Each fully scored pair resolves by majority into one training record:
{
"pair_id": "CIN-MA-EST-001",
"model": "(unmasked at delivery)",
"prompt": "A lone figure walks toward a cabin at dawn...",
"chosen": { "take": "B", "clip_url": "...", "mean_quality": 4.0 },
"rejected": { "take": "A", "clip_url": "...", "mean_quality": 2.7 },
"n_scorers": 3,
"unanimous": true,
"pick_rationales": ["Both render cleanly, so it comes down to intentionality..."]
}
A model's quality score is the mean of all six-axis scores across all of its takes from all scorers. The leaderboard ranks models on quality scores; identities are unmasked only at publication. Because picks and scores come from the same pass, the leaderboard and the preference datasets can never disagree about what the panel saw.
Every record carries its written reasoning. Aggregating notes by axis surfaces each model's failure modes in the panel's own words ("contact shadows detach on landing," "push-ins never settle"), which is simultaneously the eval insight and the spec for the corrective training data.
Objective physical realism (object permanence, gravity, impenetrability, momentum) is best measured with programmatic ground truth on synthetic scenes, and recent work shows current VLM judges remain unreliable even there. WaffleBench is the complementary instrument: it covers the dimensions that have no closed-form check, cinematic craft, art-directability, and expert-judged physical plausibility in real-world contexts, using calibrated human experts precisely where machine critics cannot yet be trusted. A complete evaluation of a video or world model uses both: programmatic benches for what is provable, WaffleBench for what must be judged.

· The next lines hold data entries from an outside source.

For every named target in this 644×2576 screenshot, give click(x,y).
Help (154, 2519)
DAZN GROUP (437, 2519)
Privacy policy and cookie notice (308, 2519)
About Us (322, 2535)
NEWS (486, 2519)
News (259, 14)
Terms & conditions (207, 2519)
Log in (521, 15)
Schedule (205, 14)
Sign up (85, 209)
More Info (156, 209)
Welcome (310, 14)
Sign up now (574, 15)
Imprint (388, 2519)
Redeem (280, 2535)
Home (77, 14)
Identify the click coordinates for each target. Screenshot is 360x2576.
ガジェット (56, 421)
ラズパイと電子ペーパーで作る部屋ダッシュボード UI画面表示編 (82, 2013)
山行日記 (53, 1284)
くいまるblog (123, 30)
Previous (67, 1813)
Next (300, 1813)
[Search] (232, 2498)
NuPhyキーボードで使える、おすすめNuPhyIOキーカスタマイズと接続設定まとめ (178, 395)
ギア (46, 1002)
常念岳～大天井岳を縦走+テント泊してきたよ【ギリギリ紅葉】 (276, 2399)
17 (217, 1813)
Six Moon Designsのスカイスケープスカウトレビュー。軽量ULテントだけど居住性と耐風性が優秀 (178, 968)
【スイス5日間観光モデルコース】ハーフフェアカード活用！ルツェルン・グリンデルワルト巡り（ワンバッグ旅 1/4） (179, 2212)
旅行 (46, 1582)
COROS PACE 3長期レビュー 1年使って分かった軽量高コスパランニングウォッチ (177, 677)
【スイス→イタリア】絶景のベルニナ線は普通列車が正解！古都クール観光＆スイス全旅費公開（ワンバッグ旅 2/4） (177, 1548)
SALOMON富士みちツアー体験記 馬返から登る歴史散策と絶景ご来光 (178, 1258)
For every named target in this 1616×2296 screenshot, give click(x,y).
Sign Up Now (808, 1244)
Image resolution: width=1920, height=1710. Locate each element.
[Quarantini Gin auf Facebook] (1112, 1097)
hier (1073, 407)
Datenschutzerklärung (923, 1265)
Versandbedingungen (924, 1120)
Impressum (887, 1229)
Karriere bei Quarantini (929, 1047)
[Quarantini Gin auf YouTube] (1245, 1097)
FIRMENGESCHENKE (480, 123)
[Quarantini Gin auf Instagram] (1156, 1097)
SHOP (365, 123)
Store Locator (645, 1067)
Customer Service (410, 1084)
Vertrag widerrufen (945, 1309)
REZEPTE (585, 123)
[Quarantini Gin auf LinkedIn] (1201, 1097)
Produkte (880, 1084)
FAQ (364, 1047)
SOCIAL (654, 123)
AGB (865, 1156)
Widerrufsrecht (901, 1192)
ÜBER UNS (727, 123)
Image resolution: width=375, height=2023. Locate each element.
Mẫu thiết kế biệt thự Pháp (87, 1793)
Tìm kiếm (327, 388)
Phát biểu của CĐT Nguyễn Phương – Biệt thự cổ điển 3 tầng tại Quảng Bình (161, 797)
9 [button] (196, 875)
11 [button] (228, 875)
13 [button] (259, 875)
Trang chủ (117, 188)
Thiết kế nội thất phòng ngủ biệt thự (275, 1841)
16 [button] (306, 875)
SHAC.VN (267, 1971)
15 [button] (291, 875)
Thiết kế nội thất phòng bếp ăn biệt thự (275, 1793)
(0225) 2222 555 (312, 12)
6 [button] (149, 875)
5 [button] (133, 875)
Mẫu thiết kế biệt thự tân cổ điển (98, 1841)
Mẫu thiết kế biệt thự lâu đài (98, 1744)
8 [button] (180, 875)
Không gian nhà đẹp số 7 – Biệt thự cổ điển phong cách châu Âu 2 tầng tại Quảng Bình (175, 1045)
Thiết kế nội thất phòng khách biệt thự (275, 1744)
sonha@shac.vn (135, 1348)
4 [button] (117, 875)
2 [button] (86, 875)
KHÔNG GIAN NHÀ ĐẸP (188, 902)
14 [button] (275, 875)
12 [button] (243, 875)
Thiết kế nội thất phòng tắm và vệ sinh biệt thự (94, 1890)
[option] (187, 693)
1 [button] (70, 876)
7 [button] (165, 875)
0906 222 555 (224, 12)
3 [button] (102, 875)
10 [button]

There are three ways a model appears on or against the benchmark:
| TRACK | WHAT IT IS | TERMS |
|---|---|---|
| Public leaderboard | We generate outputs from publicly available models on the locked anchor set and publish quality scores and rankings, with the reliability report attached. | Free. No participation required. |
| Private evaluation | A lab submits an unreleased model or checkpoint. The full panel scores it blind against the same anchors; the lab receives the quality scores, six-axis diagnostics with written reasoning, and the minted preference pairs. Results stay private unless the lab opts into publication. | Paid, per run per vertical. Publication and badge rights included on opt-in. |
| Continuous monitoring | Recurring private runs per checkpoint or per release cycle, tracking quality-score movement axis by axis across training. | Paid subscription. |
Every evaluation also functions as a specification: the panel's written axis notes identify exactly which craft behaviors a model lacks, and Waffle Video supplies the corresponding training data, from targeted sensor-fused capture to the preference pairs minted by the evaluation itself. The diagnosis and the cure come from the same pipeline.